=== Excerpted passage ===
BEGIN

If you have AAA and get your tickets from them, you can get parking passes from them - saves $10/day. Also they used to have a lounge area for members - don't know if they still do.  Check out the parade times for any park you are in.  Usually people start lining the sidewalks 30-60 minutes before the parade starts and abandon many of the ride lines. Then you can hit some of those lines without having to wait so long.  Of course, this applies mainly to many of the kid-appeal rides, like Small World. But some other lines for rides, like Haunted Mansion, seem to thin out.  Also, sometimes it is less crowded at night - and less hot (maybe 90 instead of 95). But be prepared for crowds and more people than you ever want to see. Kids have fun anyway.


----------



## Autoeng (Jul 16, 2008)

Zac495 said:


> I assume from your posts that we CAN go in and out without a fee (hand stamp?).
> 
> Question: (NUMBER 579?) - I'm thinking family would enjoy MGM over epcot because it's smaller. Me and hubby - we do NOT like lines and being hot. We do like watching the kids have fun. I LOVE 3D stuff - do not like roller coasters. Epcot sounds too big and sprawled out for the amount of time I am willing to give...???



With a single park pass you can exit and reenter the same park as many times as you wish the same day. You do not get a hand stamp, you just use your card again. With a park hopper pass you can enter a park, exit it, enter another park, exit it and then reenter either of those same two parks again as many times as you wish that same day.

I do not think a park hopper ticket is a good deal as there is just too much to see in a single park to see it all in a single day much less trying to do two parks in the same day.

IMHO kids enjoy Hollywood Studios more than Epcot. Make very good use if the Fast Pass system and your wait for rides will be reduced significantly. If you are unfamiliar with the system let me know and I'll explain it to you.


----------



## capjak (Jul 16, 2008)

Several people have used this site as well for planning (I have not):

http://www.tourguidemike.com/


----------



## Zac495 (Jul 16, 2008)

mecllap said:


> Going for 3 days in August is not a good plan -- but you can still work it out to have a good time.  The teens would probably like the Universal parks better; the older crowd would like Epcot and Hollywood Studios at WDW.  If you haven't been to any Disney, it's a shame not to check out the Magic Kingdom -- that's the epitome of Disney.  You will need umbrellas, spray water bottles, lots of flexibility and patience.  Please spend a lot of time on the disboards to get the info you need to have a magical time (www.disboards.com).  Late August is a little better than early August.  Pick out the main one or two things you really want to see/do at whatever park you go to, and consider everything else "gravy" -- or just do the water parks.  WDW is huge -- with huge potential for magic and fun (and also potential for having a really disappointing time, if you're not properly prepared).

END

=== Tasks and exercises ===
- 1) Name everything that mecllap's quoted post in the Disney World thread above says you will need.
- 2) Pick up the Disney World thread above after its last sentence and carry it forward.

=== Provided material ===
BEGIN

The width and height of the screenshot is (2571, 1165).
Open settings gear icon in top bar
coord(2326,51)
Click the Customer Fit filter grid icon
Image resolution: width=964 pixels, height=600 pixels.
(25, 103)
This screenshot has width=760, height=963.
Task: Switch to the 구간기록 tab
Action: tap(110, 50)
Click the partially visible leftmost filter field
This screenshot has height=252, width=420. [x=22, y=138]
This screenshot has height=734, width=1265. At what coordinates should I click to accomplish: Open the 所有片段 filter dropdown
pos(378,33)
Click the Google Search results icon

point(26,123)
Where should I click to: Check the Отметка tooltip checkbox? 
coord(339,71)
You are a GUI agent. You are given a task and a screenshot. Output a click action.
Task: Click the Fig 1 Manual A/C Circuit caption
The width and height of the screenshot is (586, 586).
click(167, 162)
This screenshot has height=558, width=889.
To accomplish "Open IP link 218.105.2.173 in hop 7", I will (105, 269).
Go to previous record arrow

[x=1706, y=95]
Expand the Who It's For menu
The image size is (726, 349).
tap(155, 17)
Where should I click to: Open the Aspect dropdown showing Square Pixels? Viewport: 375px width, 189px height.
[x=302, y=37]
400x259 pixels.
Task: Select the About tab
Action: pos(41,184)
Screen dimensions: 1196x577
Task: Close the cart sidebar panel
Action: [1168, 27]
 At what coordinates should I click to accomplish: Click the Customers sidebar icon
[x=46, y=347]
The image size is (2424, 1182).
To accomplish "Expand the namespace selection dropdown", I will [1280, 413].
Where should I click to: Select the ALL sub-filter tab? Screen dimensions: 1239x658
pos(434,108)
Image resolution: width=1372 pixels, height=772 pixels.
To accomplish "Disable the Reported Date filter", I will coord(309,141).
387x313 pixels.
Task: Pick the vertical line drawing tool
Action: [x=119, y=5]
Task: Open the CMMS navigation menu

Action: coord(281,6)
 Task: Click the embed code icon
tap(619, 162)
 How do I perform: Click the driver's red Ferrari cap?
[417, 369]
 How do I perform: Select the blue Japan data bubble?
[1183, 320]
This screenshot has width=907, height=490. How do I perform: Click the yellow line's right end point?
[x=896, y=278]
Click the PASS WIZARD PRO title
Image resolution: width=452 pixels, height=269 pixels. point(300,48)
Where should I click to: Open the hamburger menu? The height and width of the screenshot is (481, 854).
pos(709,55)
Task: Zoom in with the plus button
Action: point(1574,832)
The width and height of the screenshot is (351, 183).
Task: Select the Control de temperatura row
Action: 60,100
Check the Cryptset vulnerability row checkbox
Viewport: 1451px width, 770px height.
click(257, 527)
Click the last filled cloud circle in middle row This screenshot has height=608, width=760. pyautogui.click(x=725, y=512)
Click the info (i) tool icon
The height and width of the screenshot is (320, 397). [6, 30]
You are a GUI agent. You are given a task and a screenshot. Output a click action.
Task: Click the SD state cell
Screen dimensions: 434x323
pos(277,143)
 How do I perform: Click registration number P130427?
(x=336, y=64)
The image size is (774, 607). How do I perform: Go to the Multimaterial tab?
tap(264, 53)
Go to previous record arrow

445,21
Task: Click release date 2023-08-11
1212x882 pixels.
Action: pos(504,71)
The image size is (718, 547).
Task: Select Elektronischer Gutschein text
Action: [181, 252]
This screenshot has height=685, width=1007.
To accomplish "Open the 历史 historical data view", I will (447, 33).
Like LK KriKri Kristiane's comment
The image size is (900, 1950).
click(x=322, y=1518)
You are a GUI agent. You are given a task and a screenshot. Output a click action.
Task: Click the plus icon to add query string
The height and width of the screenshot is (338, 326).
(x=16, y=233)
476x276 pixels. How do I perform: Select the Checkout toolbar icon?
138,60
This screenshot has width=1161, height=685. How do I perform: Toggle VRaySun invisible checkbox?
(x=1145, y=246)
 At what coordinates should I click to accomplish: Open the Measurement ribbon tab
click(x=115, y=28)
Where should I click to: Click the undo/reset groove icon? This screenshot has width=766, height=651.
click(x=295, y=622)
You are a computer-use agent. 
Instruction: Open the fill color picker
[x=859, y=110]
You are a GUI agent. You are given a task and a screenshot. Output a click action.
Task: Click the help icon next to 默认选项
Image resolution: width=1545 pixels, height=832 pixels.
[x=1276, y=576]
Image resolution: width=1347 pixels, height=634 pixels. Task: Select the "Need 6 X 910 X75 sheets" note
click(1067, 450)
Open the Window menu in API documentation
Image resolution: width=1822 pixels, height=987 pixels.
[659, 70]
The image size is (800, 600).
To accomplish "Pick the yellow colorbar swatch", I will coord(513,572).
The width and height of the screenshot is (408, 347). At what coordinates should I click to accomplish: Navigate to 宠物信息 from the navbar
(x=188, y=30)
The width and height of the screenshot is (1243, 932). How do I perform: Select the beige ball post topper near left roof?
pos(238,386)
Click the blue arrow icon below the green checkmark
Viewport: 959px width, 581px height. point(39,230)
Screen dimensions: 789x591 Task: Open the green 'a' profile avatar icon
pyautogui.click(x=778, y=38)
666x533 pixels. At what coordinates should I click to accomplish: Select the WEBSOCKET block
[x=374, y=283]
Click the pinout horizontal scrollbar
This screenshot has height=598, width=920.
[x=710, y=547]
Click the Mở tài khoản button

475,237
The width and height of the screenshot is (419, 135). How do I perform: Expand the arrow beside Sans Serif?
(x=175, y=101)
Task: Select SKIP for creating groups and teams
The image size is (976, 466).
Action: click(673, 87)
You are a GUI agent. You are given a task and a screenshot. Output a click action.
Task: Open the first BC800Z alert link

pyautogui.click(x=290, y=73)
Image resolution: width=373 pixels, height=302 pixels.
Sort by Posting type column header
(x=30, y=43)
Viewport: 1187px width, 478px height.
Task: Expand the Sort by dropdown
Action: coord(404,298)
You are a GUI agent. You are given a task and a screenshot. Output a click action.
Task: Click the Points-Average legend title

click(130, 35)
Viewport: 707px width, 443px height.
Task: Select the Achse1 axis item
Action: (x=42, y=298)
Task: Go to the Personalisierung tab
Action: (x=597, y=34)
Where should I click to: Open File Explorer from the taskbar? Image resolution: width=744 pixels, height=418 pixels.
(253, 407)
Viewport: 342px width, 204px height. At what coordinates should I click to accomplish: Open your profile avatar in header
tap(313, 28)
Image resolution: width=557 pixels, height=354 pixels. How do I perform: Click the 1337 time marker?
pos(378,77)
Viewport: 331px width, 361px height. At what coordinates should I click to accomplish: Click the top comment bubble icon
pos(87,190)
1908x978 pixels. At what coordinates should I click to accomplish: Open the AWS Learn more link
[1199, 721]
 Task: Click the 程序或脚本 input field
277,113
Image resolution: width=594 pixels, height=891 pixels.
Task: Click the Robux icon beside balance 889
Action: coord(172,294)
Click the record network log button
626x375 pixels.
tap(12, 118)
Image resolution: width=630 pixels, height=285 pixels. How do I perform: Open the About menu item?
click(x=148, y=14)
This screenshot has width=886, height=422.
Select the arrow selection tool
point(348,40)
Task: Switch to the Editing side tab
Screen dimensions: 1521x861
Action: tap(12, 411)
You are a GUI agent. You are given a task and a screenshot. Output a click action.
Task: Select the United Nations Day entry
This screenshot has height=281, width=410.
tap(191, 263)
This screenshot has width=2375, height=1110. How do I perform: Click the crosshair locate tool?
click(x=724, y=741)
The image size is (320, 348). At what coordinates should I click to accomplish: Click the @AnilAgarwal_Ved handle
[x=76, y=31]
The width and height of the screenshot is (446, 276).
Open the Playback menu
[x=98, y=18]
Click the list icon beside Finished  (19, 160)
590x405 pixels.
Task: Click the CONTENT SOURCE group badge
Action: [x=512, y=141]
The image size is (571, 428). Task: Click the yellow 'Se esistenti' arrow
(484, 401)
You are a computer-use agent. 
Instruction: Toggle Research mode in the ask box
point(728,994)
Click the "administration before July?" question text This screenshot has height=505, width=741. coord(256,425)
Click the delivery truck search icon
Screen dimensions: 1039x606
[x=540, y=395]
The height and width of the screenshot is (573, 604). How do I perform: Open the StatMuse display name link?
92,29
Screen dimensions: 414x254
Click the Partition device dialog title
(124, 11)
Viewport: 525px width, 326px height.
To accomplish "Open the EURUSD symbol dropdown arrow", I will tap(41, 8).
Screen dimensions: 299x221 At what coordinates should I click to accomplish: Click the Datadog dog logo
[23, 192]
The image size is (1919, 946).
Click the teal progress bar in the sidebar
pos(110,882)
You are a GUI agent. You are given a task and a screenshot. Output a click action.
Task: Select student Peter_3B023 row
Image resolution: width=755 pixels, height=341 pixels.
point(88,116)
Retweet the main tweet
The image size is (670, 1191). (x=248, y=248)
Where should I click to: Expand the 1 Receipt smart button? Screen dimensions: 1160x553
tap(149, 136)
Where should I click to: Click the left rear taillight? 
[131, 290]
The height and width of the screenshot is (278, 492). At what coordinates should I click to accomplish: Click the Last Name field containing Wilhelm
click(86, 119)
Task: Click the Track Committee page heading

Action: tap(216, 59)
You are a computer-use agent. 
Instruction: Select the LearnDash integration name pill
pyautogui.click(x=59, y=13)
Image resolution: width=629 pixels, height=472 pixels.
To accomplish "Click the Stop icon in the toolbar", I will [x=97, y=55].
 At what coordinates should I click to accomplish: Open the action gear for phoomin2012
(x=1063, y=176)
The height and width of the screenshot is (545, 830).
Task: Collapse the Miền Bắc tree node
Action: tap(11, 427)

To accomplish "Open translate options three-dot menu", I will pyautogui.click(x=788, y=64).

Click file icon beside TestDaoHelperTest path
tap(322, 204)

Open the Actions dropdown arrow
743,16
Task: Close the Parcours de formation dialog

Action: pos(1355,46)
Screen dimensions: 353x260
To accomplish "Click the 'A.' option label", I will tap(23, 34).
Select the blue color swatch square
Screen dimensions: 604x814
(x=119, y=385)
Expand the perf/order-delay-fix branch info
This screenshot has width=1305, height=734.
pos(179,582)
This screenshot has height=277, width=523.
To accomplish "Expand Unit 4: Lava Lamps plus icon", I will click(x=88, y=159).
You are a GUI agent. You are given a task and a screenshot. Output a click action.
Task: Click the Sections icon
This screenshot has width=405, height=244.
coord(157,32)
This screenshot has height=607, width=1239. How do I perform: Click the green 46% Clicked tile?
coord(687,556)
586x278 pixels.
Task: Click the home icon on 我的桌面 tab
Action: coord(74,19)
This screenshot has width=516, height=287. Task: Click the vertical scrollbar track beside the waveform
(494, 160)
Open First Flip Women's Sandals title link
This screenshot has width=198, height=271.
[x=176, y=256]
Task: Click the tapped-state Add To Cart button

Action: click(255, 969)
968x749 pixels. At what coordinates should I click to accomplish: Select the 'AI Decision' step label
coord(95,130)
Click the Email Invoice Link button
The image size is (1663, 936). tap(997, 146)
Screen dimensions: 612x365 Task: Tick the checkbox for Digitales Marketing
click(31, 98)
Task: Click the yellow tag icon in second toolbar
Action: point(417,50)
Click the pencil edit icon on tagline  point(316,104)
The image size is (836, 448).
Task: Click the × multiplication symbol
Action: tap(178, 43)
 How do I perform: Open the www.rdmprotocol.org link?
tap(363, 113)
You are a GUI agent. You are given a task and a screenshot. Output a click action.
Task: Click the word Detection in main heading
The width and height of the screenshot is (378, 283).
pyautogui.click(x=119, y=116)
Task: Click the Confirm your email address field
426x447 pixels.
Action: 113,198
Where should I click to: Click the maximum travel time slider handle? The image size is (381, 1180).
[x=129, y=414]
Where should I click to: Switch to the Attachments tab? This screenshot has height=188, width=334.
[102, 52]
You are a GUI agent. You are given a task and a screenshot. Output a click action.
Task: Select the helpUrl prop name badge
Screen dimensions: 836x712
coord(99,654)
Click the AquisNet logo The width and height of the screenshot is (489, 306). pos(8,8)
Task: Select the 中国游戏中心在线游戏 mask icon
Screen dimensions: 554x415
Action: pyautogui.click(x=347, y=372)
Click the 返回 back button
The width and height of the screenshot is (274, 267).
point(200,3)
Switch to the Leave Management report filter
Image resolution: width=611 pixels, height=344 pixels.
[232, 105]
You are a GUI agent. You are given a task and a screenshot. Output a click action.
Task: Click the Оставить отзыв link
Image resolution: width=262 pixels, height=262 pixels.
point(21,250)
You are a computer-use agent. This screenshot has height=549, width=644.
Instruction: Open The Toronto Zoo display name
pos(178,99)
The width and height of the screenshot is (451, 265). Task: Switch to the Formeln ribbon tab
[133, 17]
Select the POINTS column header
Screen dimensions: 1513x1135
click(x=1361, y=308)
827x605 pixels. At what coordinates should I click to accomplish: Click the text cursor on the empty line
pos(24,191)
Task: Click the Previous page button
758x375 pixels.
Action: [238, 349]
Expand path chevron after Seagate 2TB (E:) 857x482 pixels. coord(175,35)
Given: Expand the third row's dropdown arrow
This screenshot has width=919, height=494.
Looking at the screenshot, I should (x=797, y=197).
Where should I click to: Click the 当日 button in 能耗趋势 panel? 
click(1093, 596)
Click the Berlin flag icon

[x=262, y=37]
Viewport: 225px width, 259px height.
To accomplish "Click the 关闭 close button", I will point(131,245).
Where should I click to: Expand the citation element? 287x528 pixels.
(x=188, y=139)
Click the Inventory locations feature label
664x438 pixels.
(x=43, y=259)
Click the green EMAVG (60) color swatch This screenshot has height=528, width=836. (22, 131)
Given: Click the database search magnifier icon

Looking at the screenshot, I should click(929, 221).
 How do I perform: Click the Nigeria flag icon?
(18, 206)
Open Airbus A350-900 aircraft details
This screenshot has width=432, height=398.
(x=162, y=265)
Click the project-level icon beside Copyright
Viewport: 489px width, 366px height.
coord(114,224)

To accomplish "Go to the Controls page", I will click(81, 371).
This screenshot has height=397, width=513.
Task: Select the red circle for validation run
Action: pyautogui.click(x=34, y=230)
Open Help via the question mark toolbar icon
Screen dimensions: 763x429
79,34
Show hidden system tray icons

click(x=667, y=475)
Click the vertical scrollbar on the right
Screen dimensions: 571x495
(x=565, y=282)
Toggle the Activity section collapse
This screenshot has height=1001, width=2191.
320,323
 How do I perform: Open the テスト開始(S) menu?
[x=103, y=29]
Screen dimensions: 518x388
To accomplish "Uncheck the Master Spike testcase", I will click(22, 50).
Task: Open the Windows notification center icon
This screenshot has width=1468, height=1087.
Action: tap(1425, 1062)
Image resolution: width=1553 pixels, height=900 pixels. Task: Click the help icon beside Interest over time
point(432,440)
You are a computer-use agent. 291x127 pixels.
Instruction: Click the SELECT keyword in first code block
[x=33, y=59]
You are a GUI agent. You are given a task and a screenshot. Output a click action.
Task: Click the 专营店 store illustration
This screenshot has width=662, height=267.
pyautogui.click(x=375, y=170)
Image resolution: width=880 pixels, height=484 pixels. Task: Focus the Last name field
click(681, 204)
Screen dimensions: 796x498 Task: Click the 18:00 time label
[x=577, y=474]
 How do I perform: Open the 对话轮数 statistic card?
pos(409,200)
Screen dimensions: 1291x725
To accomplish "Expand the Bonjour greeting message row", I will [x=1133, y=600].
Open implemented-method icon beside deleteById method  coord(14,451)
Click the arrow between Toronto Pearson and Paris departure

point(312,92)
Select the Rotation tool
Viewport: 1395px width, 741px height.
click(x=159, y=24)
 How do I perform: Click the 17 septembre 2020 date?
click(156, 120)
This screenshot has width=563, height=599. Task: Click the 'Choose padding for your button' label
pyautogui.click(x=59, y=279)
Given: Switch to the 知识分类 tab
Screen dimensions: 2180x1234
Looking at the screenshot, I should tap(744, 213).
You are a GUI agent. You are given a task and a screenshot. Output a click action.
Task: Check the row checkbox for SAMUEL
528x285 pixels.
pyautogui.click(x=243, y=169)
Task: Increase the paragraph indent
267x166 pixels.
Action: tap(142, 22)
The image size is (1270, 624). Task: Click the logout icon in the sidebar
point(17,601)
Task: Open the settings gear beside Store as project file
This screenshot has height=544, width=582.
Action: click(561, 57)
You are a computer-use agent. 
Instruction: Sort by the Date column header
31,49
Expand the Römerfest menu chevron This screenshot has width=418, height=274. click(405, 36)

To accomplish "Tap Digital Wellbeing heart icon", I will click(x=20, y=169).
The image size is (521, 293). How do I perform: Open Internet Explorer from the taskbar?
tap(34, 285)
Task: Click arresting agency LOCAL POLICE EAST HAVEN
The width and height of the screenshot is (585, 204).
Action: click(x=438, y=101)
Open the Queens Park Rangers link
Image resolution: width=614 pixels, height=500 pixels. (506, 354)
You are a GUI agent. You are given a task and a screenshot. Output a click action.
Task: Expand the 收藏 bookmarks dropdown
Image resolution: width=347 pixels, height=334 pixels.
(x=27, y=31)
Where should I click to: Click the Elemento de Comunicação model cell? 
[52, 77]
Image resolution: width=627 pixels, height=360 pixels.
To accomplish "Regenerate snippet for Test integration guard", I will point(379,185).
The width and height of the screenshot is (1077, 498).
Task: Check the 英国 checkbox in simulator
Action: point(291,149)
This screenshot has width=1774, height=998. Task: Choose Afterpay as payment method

END

=== Answers provided ===
- 1) Umbrellas, spray water bottles, lots of flexibility, and patience.

- 2)
We'll be there for 8 days - but we only intend to do 3 days of Disney. I think with the heat and lines, 3 days will be great with pool days in between. My kids have all been to MK and Animal Kingdom. The little ones (11 and 10 - my daughter and her friend) will probably want to see MK again. Her big sister will take her (not I!) but I pay for everyone. I'm pretty sure my hubby and I will join the kids at Hollywood studios and Blizzard Beach. The third day will be the teenagers plus the little girls (probably MK). The boys (16 and 13) may go wherever they want for the third day. They have been to Universal (all kids have), but they are considering the thrill ride part of Universal (I forget what that's called). 

I'm balancing 6 kids and 2 parents. My parents can't do Disney at all. My mom has a heart condition - so the heat is too dangerous (got that tip here on TUg and she agreed - though she's an active, fun person who enjoyed Disney in the past with the grandchildren). My father doesn't like to walk to the car - I realize he could do the wheelchair - but he'd moan and complain.

My parents like to play cards - bridge (and so do we). We balance these vacations by spending until 3 pm with the kids, and then play bridge from 3 - 6. Dinner is sometimes with the kids and grandparents, othertimes, the kids eat in the room or at the pool bar (we pay for everything) while we go out with my folks.

My life plan is to vacation with my kids and parents for as long as I can. It gives life such QUALITY - know what I mean?  My parents took us everywhere when we were little. Sadly, my grandparents weren't alive long. My kids are getting so much quality from knowing their grandparents - it's worth leaving Disney early. But the KIDS don't have to leave early. We can go back for them - or bring them back to the hotel to swim and then take them back to the park and get them.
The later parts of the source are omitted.